• _EXERCISE AIM_:
Your answer should consist of the lines below that hold the word "this".

• _EXCERPTED DATA_:
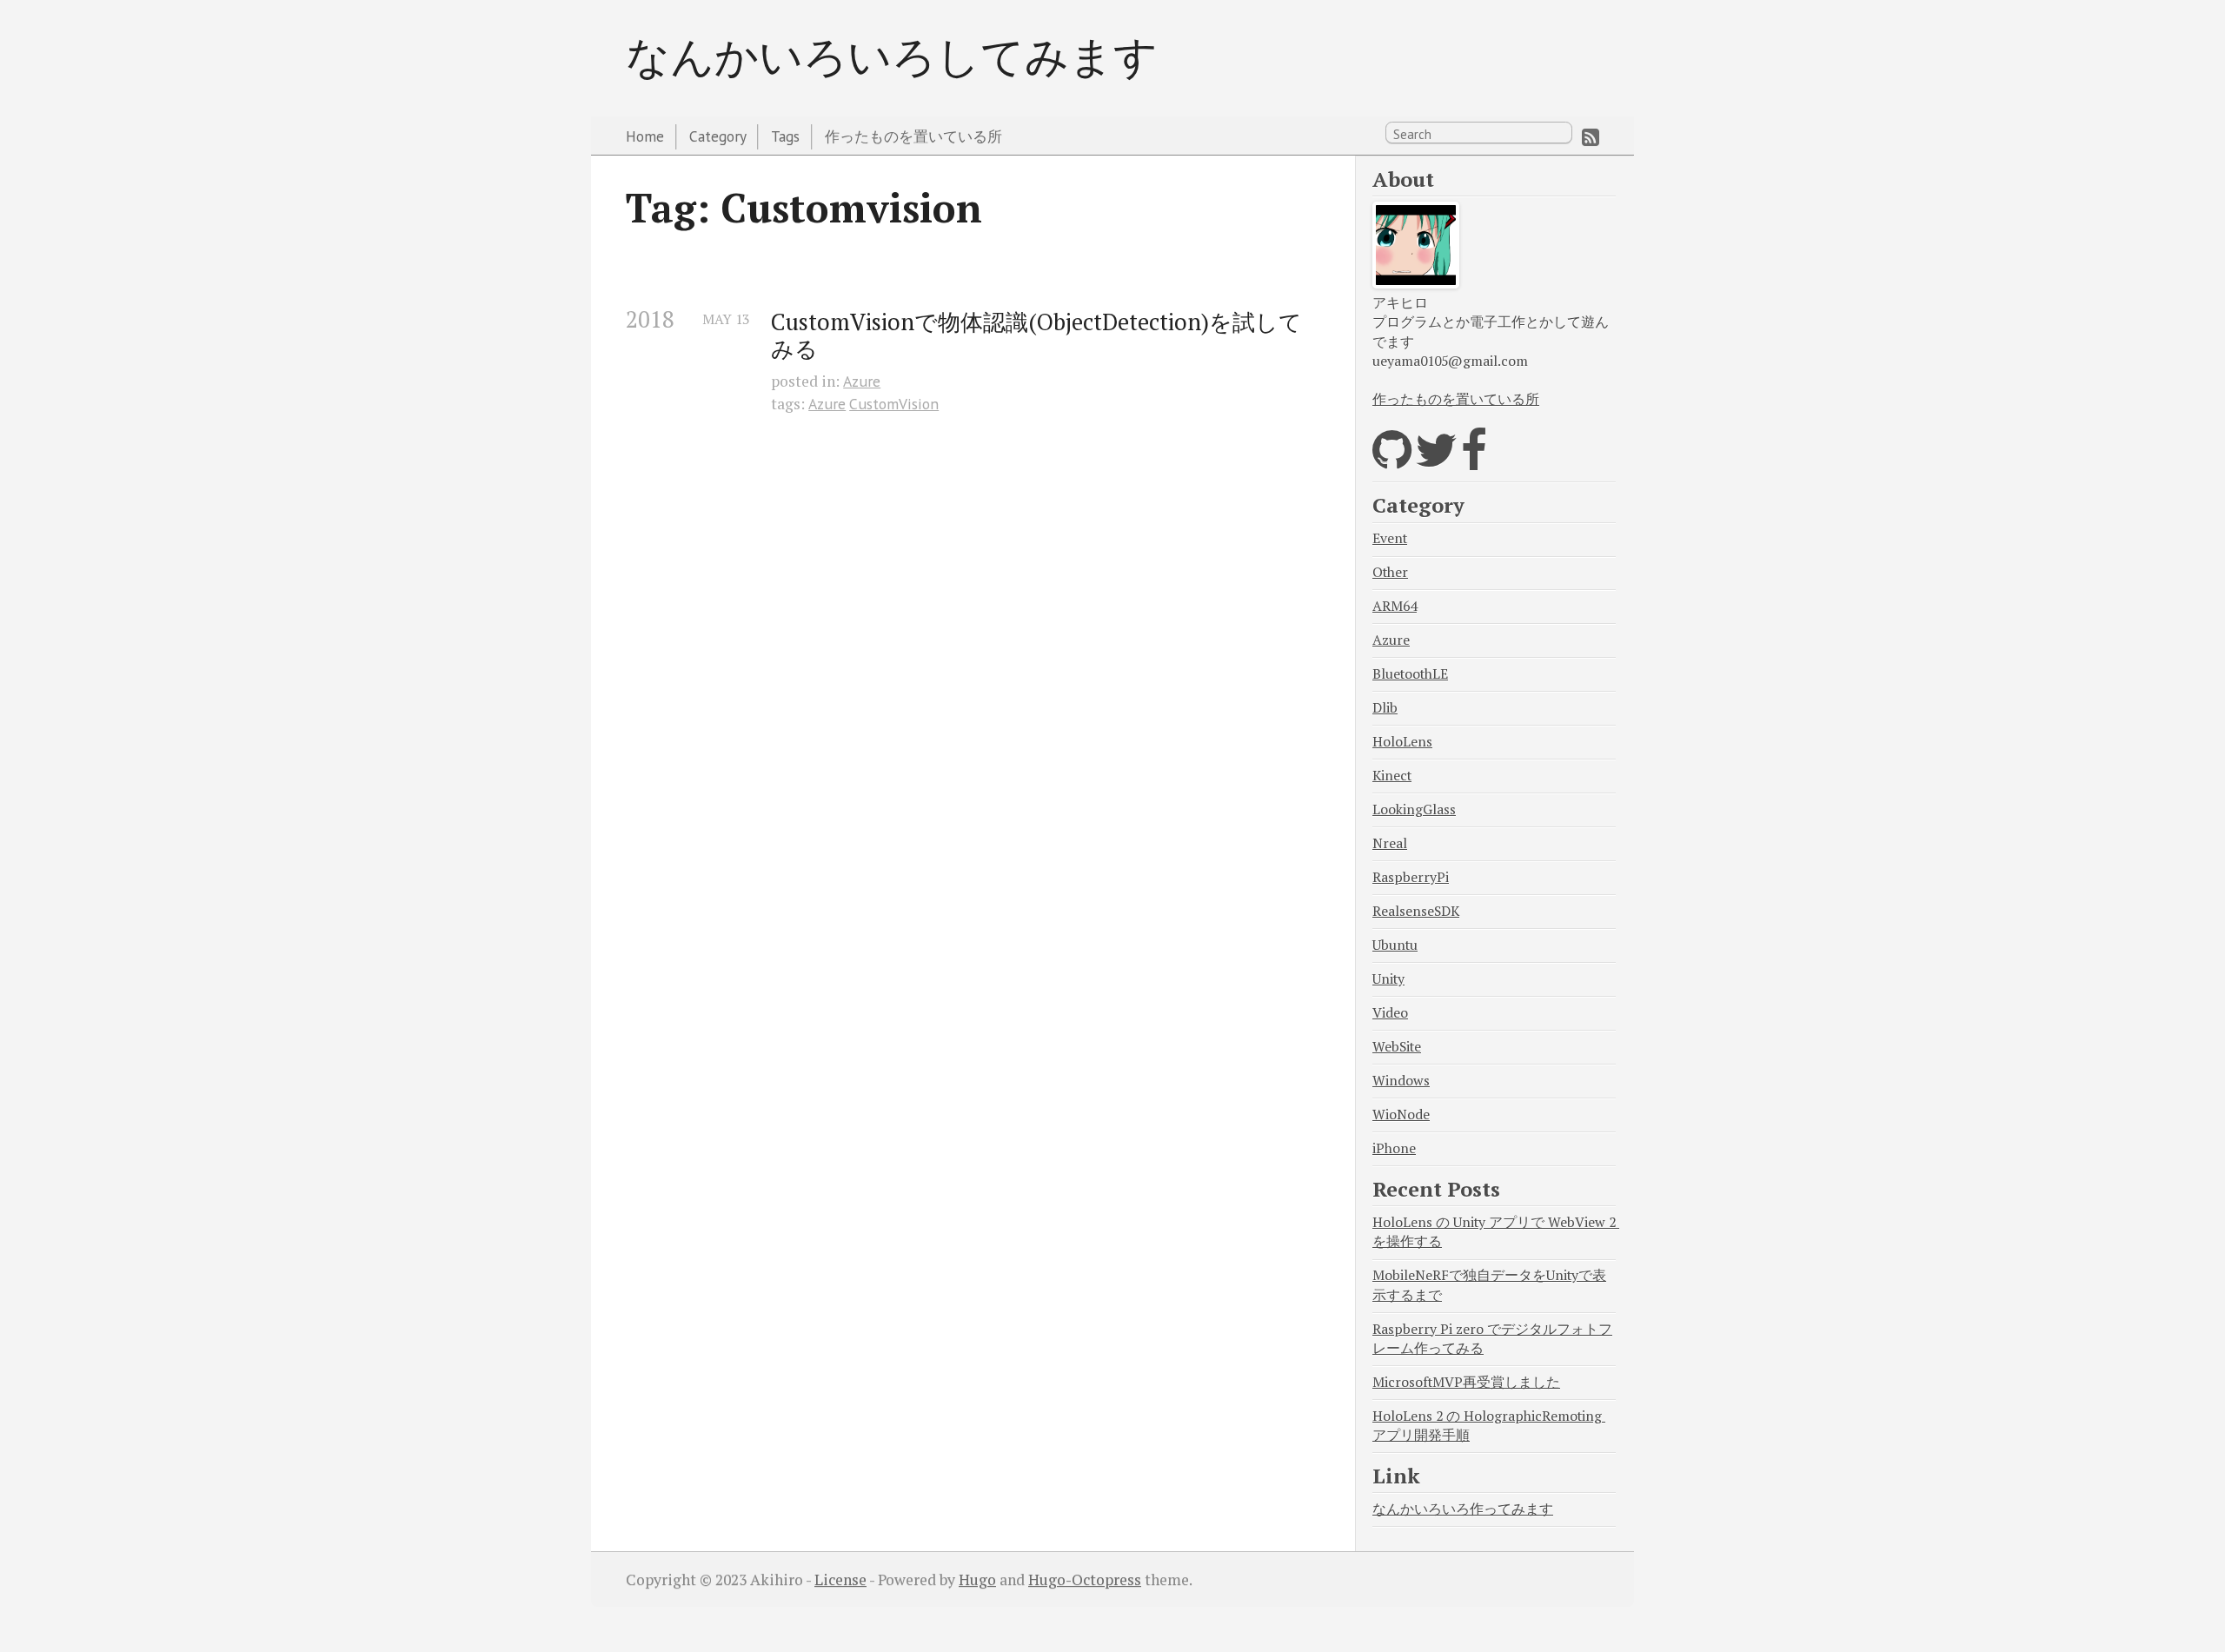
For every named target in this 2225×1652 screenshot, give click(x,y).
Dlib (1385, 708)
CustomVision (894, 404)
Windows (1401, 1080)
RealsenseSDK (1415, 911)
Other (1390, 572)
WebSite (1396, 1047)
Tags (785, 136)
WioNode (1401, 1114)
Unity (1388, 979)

==

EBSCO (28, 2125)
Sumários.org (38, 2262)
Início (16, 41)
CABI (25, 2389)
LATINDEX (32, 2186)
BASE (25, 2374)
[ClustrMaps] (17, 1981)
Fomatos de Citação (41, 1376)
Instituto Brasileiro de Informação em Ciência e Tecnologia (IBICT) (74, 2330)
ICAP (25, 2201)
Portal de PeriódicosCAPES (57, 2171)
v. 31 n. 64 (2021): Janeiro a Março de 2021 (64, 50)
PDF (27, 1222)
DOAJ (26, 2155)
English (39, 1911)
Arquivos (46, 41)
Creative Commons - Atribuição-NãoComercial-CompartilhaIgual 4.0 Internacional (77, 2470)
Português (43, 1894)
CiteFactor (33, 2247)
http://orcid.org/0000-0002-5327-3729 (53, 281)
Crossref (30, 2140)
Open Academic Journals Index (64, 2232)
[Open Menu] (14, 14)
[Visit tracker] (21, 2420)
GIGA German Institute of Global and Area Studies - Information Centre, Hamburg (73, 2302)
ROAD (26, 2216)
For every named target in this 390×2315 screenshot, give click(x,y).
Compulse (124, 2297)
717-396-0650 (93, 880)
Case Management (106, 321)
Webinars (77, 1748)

...

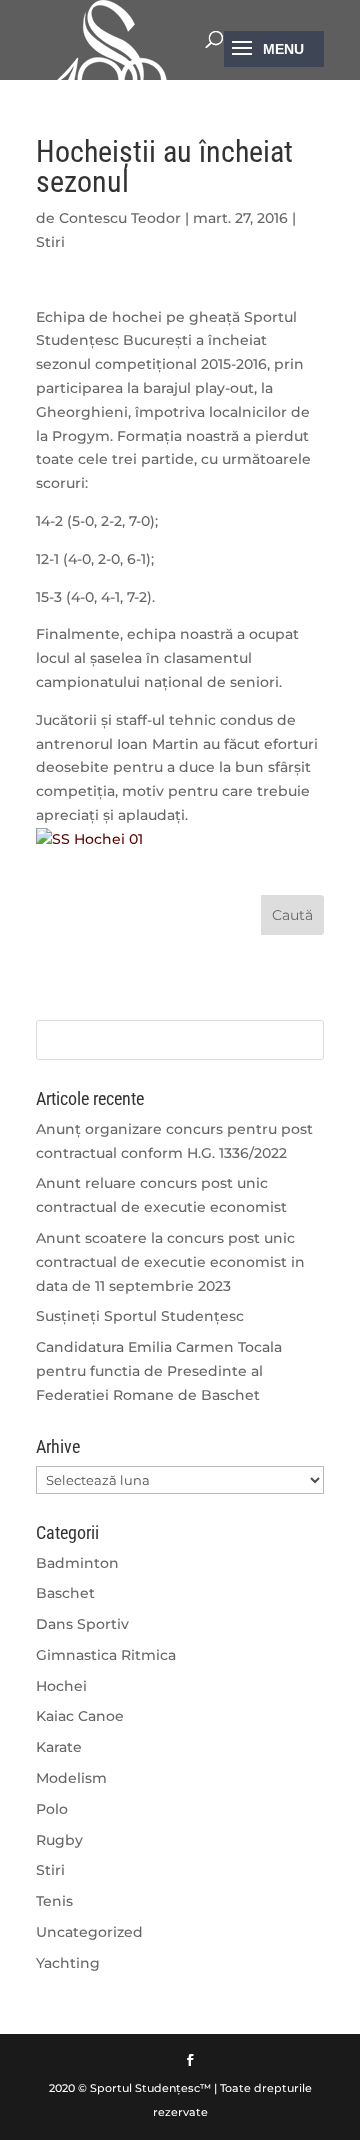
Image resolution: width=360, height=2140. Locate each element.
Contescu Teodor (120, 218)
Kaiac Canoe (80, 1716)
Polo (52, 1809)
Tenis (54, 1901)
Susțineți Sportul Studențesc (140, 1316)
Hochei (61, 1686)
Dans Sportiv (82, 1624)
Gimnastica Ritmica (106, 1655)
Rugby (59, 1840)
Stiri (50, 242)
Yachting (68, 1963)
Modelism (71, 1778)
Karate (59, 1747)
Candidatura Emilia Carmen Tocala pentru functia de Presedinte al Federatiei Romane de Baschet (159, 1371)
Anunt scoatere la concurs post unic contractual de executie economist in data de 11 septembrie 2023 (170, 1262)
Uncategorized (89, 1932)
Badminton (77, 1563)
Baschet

• _EXPECTED OUTPUT_:
For every named target in this 2225×1652 screenshot, give click(x,y).
For every named target in this 390×2315 screenshot, give click(x,y).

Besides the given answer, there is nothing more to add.